AIRE Ancient Baths UES
Editorial review, practical details, and booking context from Dip.
The Verdict
The more intimate AIRE, in a building where MoMA used to store art. The suspended Flotarium is the single most visually striking bath feature in any NYC wellness venue.
The Dip Review
AIRE Ancient Baths UES opened in March 2025 as the brand's second New York location, and it's not a copy of Tribeca. The building — a limestone structure built circa 1900 that served as MoMA's storage facility as recently as 2010 — provides the kind of original architectural character that most wellness venues spend millions trying to fabricate. Vaulted ceilings, exposed brick, original beams. AIRE's candlelit design language meets a building that was already built for preservation.
The Flotarium is the reason to come here specifically. A saltwater bath suspended in translucent glass between two floors, it glows blue and emits underwater sound. The experience is closer to sensory deprivation than thermal bathing — weightless, meditative, visually disorienting in the best way. No other AIRE location worldwide has it in this form. Beyond the Flotarium: a caldarium at 104°F, two tepidaria at 97°F, a frigidarium at 50°F, a jet bath, and a eucalyptus steam room. Six baths total, max 16 guests per hour.

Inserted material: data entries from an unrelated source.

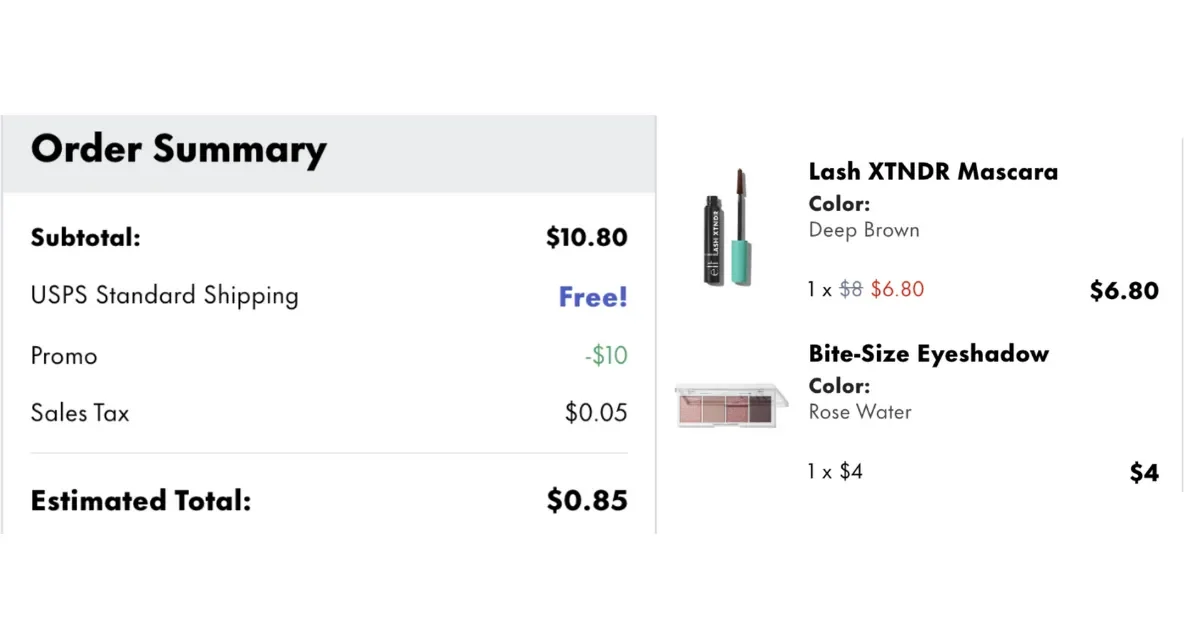Click the Rose Water color value

tap(860, 412)
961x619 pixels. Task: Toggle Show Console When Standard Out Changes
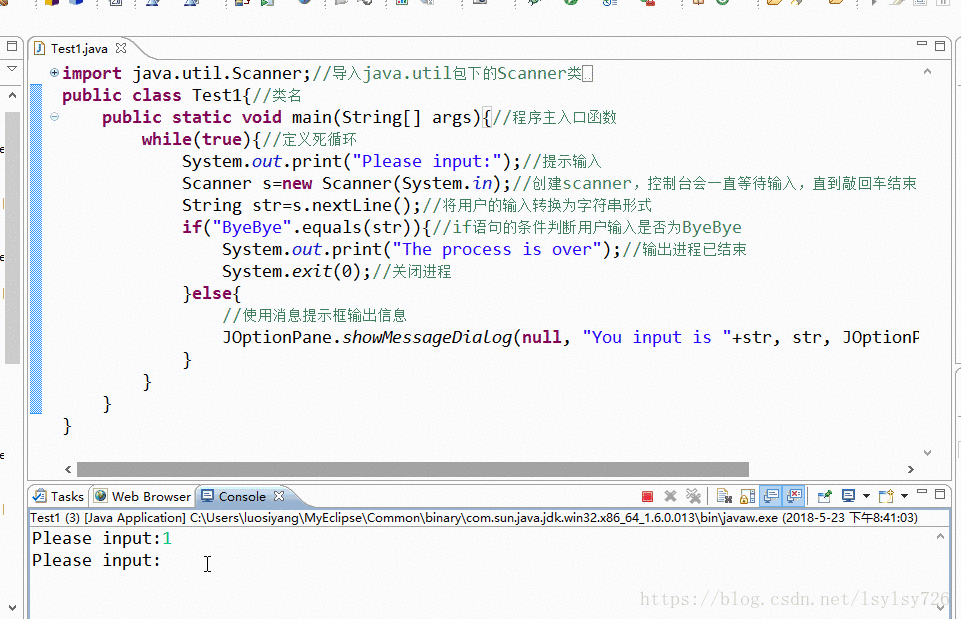pyautogui.click(x=769, y=495)
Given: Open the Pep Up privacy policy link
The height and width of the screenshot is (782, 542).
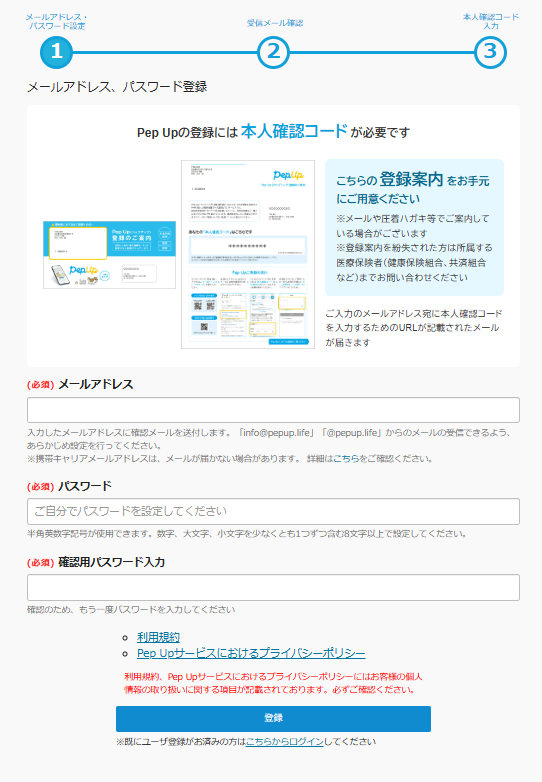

The pricing starts at $175 for the Ultimate Bath (90-minute bath access with a DIY hydrating kit) and scales to $380 for the Monet Experience — a UES-exclusive treatment inspired by Water Lilies that includes floral scrub, honey hair mask, seaweed wrap, and 60-minute massage. Couples packages run $350–$760. This positions UES as the more exclusive, more intimate, and more expensive AIRE. Tribeca is the flagship; UES is the connoisseur's choice. If you've done Tribeca and want the next level, or if the Flotarium specifically interests you, this is the one.
The Vibe
Candlelit, hushed, architecturally reverent. The silence policy and 16-guest-per-hour cap mean this is genuinely intimate rather than performatively so. The building's history adds a layer of gravitas that the design leans into.
The Good
- The Flotarium is a genuinely unique experience — suspended saltwater bath with underwater sound
- 120-year-old former MoMA building provides irreplaceable architectural character
- 16-guest-per-hour cap ensures genuine intimacy
- Monet Experience is a thoughtfully designed UES-exclusive treatment
- Phone-free silence policy is strictly maintained
The Not So Good
- Starting at $175 for bath-only access, this is firmly occasion pricing
- No sauna — the thermal circuit is all water-based
- Strict time limits on experiences
- Upper East Side location is less convenient than Tribeca for many
- Silence policy enforcement can be inconsistent per some reviews
The Details
Facilities
Six baths (caldarium 104°F, two tepidaria 97°F, frigidarium 50°F, jet bath, Flotarium), eucalyptus steam room, marble exfoliation beds, single and couples massage rooms. Max 16 guests per hour. Reservation required. Phone-free.
Value
At $175 minimum, AIRE UES is priced as an occasion visit. The value proposition is architectural character, the Flotarium, and genuine exclusivity — 16 guests per hour means you're paying for space as much as water. Couples packages offer better per-person value than solo bookings.
Know Before You Go
Pro Move
Book the Ultimate Bath ($175) for a first visit to experience the Flotarium and full circuit. If you're coming as a couple for a special occasion, the Escape Together package ($490+) is the most efficient way to get baths plus massage without overpaying on a la carte.
Not Ideal For
Budget-conscious visitors, anyone wanting a sauna-forward experience, people who prefer social energy in their wellness spaces.
When to Go
Weekday midday sessions are the quietest and closest to the 16-guest cap being felt as genuine solitude. Friday and Saturday evenings are the busiest. Sunday mornings draw a calmer crowd.
The Scene
AIRE UES is the quieter, more exclusive counterpart to the Tribeca flagship. The MoMA building history, the Flotarium, and the tighter capacity cap position it as the connoisseur's AIRE. Still building its review base after a year of operation.
Who Goes
UES couples 30–55, special occasion visitors, AIRE Tribeca regulars seeking the Flotarium experience. The neighborhood draws a slightly older, more established crowd than Tribeca.
Community Sentiment
TripAdvisor 4.8/5 (18 reviews), Yelp 35 reviews with strong sentiment. Consistent praise for the Flotarium, cleanliness, and the building's atmosphere. Some notes on massage quality inconsistency and strict time limits. Still building its review base after one year of operation.
About Dip Scoring
Dip Index is our blended score, combining our editorial assessment with broader community consensus.